SOMEONE is finally doing something about the scandal of female genital mutilation and the fact that in the UK, about 140,000 young women live with the legacy of such "cutting", with many thousands more at risk of the procedure.

That someone is David Cameron, who announced last week he would make it a legal duty for doctors, teachers and nurses to report cases of female genital mutilation (FGM). He said: "This really is about the world we want children like my daughter to grow up in."

He's right. None of us should want a world with FGM in it. Indeed, we should be ashamed to live in a country that so far has failed to prevent this violence against women, which is used to control their sexuality and make pleasure a male-only privilege - all in the name of "purification".

But Cameron, though he appears to be the hero and crusader, is in fact responding to a burgeoning wave of pressure, petitions and testimonies by courageous victims such as Fatou Baldeh, all saying that this must end, and despairing at the fact that it has not - yet.

Of course, we should celebrate Cameron's declaration - even if it has arrived, rather conveniently, at a point when he is seeking to court women voters.

Unfortunately, it comes tinged with the sadness that accompanies changes that are rather too little, too late. Earlier this year, MPs described our failure to tackle this issue as a "national scandal" in a House of Commons home affairs select committee report. Last week, the report's authors criticised Cameron's strategy as not enough, saying that what is needed are more preventative measures, including FGM protection orders to prevent girls being taken away to other countries for so-called "cutting".

Back in 2003 when Labour created the Female Genital Mutilation Act, it appeared action was finally being taken - but the following decade saw no prosecutions. In Britain, we criminalised the act in 1985, only two years after France, yet they have had 100 convictions, while we have had none. We have to ask why,

We have known about FGM for decades - Gloria Steinem wrote about it in 1979. Journalists and researchers have documented the horrifying ways in which girls, sometimes as young as five, are forced into a ritual which they do not understand.

FGM ranges from partial or total removal of the clitoris to a more extreme process called infibulation, in which almost everything - including the clitoris and labia minora - are cut off, and the labia majora stuck or sewn together, leaving only a small hole for urine to pass out. Often, in order for these women to have sex, they are cut by their husbands with a knife first. Needless to say, the health impacts are wide-ranging. Only 15% of FGM is infibulation (though that amounts to 90% of all operations in Sudan, Somalia and Djibouti), but the lesser versions also have health risks.

Why has progress been so slow? In the UK, the response to stories and testimonies has been shock: to the extent, perhaps, that we don't actually want to look there, and we fail to digest the reality. One story from Iraq last week illuminated the degree of our horror. The Sunni Islamist group Isis has been guilty of many an atrocity in Iraq and Syria, and international reaction has often been slight, but reports that Isis jihadists had ordered the mandatory FGM of all women between the ages of 11 and 46 in Mosul quickly went viral.

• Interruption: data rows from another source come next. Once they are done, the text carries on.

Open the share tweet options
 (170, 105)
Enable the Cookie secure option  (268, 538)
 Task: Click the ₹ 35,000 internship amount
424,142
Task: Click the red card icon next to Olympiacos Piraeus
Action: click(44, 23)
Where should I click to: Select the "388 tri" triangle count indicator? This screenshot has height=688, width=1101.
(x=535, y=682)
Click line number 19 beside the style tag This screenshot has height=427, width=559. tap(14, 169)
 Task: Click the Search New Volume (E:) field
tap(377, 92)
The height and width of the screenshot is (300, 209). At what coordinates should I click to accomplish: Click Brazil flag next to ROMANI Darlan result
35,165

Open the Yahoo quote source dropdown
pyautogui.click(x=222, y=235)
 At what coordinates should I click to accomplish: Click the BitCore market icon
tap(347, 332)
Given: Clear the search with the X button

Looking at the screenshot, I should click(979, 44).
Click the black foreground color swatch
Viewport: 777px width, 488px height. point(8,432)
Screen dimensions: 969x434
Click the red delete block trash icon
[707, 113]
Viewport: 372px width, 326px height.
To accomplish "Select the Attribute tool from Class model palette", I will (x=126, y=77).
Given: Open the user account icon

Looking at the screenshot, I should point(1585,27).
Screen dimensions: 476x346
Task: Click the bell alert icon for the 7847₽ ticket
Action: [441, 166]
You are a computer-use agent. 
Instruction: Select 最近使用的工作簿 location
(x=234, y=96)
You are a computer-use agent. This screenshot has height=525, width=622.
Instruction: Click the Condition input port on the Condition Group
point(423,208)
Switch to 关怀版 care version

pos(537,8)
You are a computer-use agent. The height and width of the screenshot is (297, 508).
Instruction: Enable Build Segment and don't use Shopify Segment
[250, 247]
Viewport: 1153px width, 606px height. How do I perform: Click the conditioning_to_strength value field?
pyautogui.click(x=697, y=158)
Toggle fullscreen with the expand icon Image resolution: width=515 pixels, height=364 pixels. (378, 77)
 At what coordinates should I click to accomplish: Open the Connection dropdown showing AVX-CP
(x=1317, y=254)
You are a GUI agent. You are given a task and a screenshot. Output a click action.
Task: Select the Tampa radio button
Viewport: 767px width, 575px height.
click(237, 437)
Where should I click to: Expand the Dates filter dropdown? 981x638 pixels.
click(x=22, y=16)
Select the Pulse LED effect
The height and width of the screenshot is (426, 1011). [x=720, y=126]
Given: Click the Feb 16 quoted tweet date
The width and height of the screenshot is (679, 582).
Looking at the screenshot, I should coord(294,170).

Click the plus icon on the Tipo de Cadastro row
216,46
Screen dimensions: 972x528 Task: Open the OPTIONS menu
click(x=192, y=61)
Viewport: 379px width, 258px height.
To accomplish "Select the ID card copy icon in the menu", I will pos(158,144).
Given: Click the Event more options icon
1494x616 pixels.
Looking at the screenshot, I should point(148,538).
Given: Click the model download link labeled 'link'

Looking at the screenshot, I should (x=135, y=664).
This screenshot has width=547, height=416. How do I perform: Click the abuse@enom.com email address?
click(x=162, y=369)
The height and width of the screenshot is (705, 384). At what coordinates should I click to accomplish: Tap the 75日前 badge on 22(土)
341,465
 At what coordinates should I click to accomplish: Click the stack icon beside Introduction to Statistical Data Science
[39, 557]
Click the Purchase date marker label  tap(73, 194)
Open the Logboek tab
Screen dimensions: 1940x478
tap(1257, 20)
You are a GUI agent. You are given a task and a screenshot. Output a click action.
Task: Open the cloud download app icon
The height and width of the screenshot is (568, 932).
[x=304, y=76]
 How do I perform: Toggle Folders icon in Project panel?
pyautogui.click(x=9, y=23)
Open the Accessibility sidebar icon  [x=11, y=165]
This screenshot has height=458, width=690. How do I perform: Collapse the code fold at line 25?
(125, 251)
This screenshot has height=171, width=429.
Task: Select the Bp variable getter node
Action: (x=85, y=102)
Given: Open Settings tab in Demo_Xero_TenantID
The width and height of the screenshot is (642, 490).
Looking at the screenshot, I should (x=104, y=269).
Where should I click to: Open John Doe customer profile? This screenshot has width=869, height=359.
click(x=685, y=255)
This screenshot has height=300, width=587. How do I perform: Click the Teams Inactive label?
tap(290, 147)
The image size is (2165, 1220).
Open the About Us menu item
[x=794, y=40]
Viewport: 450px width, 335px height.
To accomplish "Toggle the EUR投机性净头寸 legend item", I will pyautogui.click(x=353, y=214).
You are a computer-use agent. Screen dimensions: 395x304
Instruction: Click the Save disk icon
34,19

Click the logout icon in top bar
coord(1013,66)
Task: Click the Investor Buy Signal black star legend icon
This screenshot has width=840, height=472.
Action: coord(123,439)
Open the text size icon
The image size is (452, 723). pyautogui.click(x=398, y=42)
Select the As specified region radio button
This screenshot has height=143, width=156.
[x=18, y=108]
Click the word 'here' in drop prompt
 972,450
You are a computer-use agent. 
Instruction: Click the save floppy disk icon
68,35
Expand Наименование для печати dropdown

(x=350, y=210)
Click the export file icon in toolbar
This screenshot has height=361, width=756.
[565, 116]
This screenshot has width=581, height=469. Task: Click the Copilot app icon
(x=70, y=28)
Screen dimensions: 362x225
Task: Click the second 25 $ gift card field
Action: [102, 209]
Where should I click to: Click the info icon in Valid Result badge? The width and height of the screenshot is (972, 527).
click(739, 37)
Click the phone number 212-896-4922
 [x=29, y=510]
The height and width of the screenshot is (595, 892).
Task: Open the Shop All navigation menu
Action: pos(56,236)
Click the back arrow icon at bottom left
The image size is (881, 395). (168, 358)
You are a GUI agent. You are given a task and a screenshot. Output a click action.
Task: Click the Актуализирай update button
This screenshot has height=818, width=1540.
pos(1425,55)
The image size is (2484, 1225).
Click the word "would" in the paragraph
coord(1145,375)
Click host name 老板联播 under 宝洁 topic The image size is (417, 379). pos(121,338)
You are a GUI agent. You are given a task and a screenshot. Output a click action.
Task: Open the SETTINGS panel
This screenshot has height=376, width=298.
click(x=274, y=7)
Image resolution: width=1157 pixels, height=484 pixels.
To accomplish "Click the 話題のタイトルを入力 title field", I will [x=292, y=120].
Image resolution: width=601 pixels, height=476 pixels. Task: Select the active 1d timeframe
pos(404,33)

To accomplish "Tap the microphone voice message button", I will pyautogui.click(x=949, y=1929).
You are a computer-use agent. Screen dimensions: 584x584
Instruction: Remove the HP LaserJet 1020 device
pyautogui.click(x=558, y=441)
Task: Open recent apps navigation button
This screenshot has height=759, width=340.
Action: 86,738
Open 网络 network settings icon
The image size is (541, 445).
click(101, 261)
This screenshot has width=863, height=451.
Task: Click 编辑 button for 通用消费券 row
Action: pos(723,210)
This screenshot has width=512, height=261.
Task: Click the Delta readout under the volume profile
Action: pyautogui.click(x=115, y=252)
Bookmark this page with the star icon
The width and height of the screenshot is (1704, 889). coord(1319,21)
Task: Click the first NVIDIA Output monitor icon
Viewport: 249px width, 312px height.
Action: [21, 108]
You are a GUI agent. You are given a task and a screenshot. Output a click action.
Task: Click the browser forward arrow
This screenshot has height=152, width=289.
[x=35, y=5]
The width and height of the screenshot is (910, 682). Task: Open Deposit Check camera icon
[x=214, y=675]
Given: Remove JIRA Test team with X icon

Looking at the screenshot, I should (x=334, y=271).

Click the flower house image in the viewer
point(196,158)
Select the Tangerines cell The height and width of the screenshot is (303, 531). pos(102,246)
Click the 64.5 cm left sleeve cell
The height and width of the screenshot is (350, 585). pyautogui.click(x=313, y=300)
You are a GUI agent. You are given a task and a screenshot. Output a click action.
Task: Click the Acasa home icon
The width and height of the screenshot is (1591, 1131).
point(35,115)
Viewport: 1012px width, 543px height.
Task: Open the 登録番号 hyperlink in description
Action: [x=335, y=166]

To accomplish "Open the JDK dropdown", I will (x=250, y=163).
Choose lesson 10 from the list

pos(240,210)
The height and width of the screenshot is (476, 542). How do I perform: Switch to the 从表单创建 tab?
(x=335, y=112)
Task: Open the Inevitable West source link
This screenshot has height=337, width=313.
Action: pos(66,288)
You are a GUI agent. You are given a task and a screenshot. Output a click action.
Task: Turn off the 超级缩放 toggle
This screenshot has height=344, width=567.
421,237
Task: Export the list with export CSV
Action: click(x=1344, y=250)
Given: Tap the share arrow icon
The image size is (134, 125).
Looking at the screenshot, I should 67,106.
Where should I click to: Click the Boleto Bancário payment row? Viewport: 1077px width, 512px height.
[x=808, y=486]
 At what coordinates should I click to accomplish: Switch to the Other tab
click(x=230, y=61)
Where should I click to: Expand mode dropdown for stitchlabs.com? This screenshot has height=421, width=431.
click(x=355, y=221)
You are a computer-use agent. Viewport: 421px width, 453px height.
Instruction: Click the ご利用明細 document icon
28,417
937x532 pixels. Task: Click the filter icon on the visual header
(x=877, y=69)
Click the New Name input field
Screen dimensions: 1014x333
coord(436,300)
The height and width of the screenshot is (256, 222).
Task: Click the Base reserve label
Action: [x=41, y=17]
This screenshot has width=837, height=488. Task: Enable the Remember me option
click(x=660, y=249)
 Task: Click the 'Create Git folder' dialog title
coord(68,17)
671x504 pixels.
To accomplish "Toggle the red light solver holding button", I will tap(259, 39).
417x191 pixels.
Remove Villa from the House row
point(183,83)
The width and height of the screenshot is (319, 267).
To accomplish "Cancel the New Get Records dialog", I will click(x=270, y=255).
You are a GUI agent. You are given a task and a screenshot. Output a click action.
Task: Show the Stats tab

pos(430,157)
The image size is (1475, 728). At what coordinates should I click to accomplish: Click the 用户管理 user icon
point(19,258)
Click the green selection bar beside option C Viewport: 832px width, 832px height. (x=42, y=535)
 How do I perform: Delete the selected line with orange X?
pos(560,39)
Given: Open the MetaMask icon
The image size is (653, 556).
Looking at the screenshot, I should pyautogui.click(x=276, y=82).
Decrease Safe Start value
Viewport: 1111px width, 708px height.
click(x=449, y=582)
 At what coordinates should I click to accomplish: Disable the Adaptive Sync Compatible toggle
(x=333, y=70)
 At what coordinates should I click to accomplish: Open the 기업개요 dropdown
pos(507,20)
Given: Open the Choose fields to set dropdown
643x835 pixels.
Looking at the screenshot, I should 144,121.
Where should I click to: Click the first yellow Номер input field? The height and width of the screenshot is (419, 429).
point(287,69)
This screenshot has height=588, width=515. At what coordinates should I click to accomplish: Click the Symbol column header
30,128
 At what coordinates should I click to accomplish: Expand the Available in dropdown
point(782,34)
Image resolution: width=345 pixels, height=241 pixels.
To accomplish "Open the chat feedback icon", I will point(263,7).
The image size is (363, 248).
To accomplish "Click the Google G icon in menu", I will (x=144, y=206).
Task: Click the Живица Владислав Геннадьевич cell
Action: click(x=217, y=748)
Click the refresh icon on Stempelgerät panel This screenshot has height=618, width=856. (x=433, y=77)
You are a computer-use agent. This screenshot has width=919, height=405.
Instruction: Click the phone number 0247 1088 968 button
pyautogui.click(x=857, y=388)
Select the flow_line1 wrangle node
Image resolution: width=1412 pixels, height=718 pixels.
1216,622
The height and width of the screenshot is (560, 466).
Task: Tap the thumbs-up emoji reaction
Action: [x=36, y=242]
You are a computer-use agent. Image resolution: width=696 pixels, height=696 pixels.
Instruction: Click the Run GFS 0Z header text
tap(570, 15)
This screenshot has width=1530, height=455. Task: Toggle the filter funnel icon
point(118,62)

The story was denied by the jihadists and declared a hoax by experts. However, the possibility of FGM being inflicted on four million women preoccupied news outlets. Our horror at the prospect had us transfixed.

One barrier to change in the UK has been the fact that women within the cultures concerned are often the practice's fiercest defenders. Meanwhile, those who are brave enough to step outside their communities, to tell their tale or to condemn the practice, have been ostracised and suffered death threats.

But the main problem is that driving out this so-called "culture" or "tradition" does not sit easily with our ideas about multiculturalism. In France, they don't have this issue. There, campaigner Isabelle Gillette-Faye has criticised the British acceptance of "everything in the name of tolerance", particularly when it is the "abuse of girls through mutilation and forced marriage". Our softly-softly, non-interfering, culturally sensitive approach stands in stark contrast with France's zero-tolerance strategy of education, shaming, prevention and punishment.

FGM is already illegal in most of the countries in which it is practised, and figures are falling globally, though still too slowly thanks to lack of reporting, pursuit and prosecution, and perhaps lack of sufficient will.

David Cameron has called for the practice - along with childhood forced marriage - to be outlawed globally, "everywhere and for everyone within this generation". One wishes him much luck in this world-changing cause.

First, though, he should make sure he really is doing everything possible to prevent it for everyone, everywhere within the UK.